I hope this is helpful in any way.

danielhrisca commented 3 years ago

Sorry, that I can't just provide the data. I guess that would make this whole process a lot easier.

@ludwig-nc what about if you could scramble all the text blocks so that the channel names and comments are just random letters? This way you can anonymize the data

ratal commented 3 years ago

Hi @ludwig-nc ,

HL, the most complicated.. I did a commit on dev branch that should improve the situation.

ludwig-nc commented 3 years ago

Hi @ratal, It did indeed improve the situation, the expected and actual sizes are now quite similar, but unfortunately the force_file_integrity_check still is trying to correct all the data groups, and not just group 11 (see expected and actual group sizes below). The group in question now has a length of 131499 which is pretty close to the size reported by MDF-Validator (137501). Any idea on what I should add as debug statements, that might be helpful?

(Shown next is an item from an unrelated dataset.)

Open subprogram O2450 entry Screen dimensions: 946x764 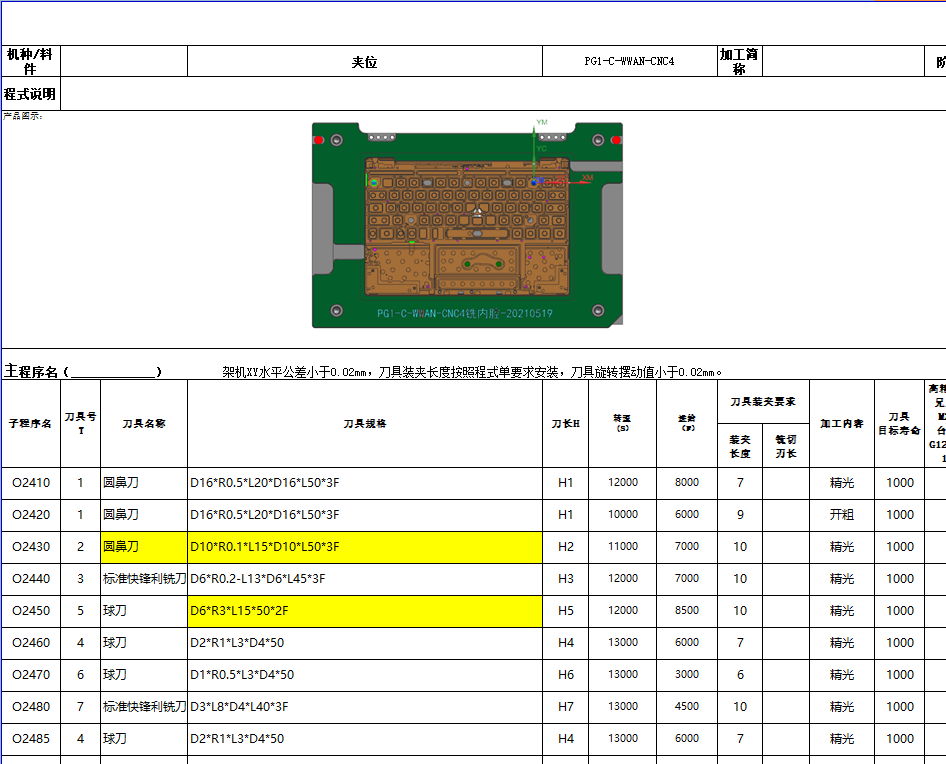pyautogui.click(x=31, y=610)
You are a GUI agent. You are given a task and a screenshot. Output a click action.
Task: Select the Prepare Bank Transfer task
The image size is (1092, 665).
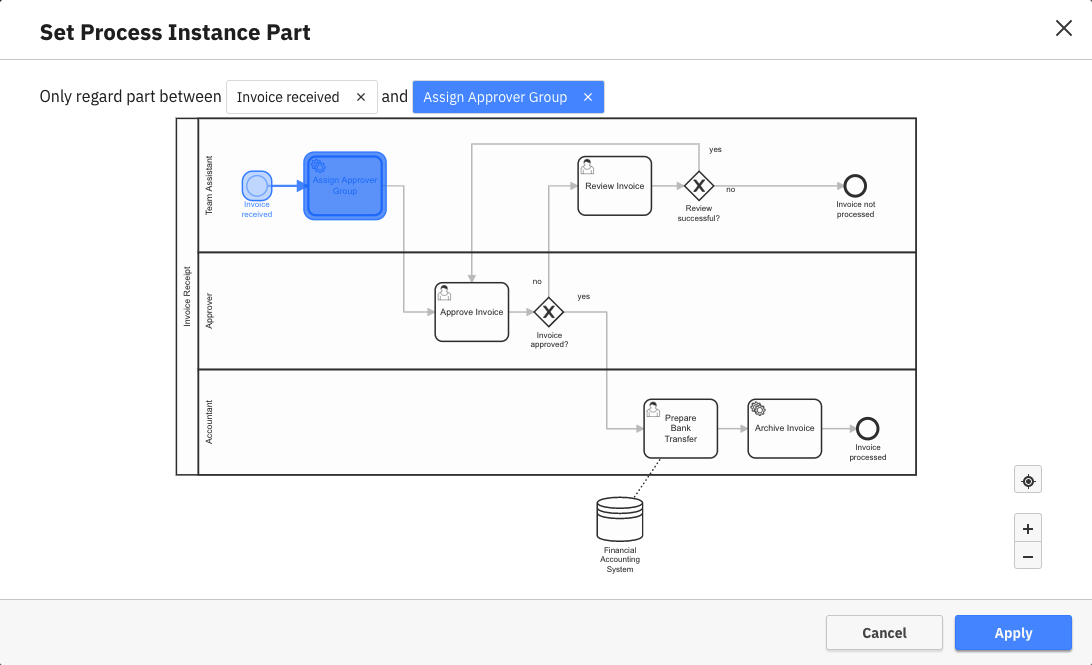tap(680, 428)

print(expected_data_size, data_size_in_file)
33985146 32472000
4697117 4488000
19202989 18348004
1796015 1716004
243677789 232821604
22104008 21120000
4420808 4224000
2210408 2112000
1022347 976287
386834 368766
26978616 25774000
6056391 5786000
115621842 110460000

@danielhrisca I wouldn't know how to do that, I am afraid :) without reading the file with the mdfreader and then writing it again.

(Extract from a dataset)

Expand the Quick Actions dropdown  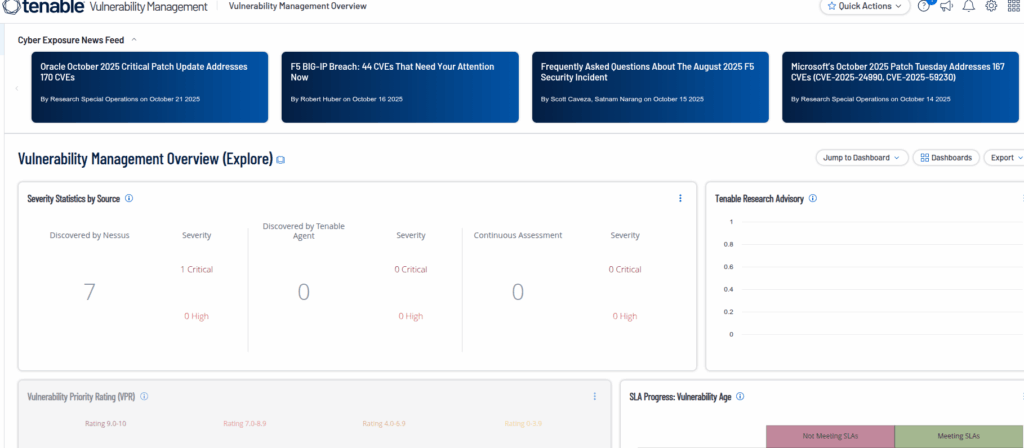864,6
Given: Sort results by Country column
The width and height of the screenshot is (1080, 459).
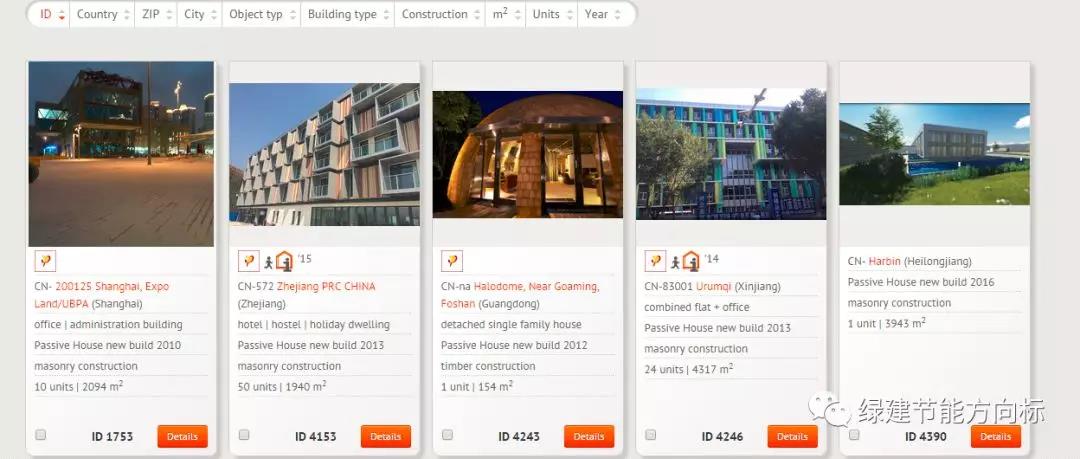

danielhrisca commented 3 years ago

try this


import re
import struct
from pathlib import Path
from random import randint

def randomized_string(size):
    """get a \0 terminated string of size length

    Parameters
    ----------
    size : int
        target string length

    Returns
    -------
    string : bytes
        randomized string

    """
    return bytes(randint(65, 90) for _ in range(size - 1)) + b"\0"

def scramble_mf4(name):
        """scramble text blocks and keep original file structure

        Parameters
        ----------
        name : str | pathlib.Path
            file name

        Returns
        -------
        name : pathlib.Path
            scrambled file name

        """

        name = Path(name)

        pattern = re.compile(
            rb"(?P<block>##(TX|MD))",
            re.DOTALL | re.MULTILINE,
        )

        texts = {}

        with open(name, 'rb') as stream:

            stream.seek(0, 2)
            file_limit = stream.tell()
            stream.seek(0)

            for match in re.finditer(pattern, stream.read()):
                start = match.start()

                if file_limit - start >= 24:
                    stream.seek(start + 8)
                    size = struct.unpac('<Q', stream.read(8))[0]

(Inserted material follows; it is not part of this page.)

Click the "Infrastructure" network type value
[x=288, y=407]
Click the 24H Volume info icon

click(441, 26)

                    if start + size <= file_limit:
                        texts[start+24] = randomized_string(size-24)

        dst = name.with_suffix(".scrambled.mf4")

        copy(name, dst)

        with open(dst, "rb+") as mdf:
            for addr, bts in texts.items():
                mdf.seek(addr)
                mdf.write(bts)

        return dst
ratal commented 3 years ago

Hi @ludwig-nc , Tried to go in depth on what could happen with several kind of files close to yours (HL Blocks), but I could not find any issues. Your file might have a specificity I did not consider or could not test. Of course, all the (good) files I tested have equal expected_data_size and data_size_in_file. I tried to fake unfinalised files but I still cannot find your issue... I a bit clueless here.

ludwig-nc commented 3 years ago

Hi @ratal Thanks a lot for all your efforts! I understand that this is next to impossible to debug without the data files at hand, but thanks for giving it a try. If this will develop into a more common issue on our end I will discuss the possibility to share the data with you. I am closing this issue for now.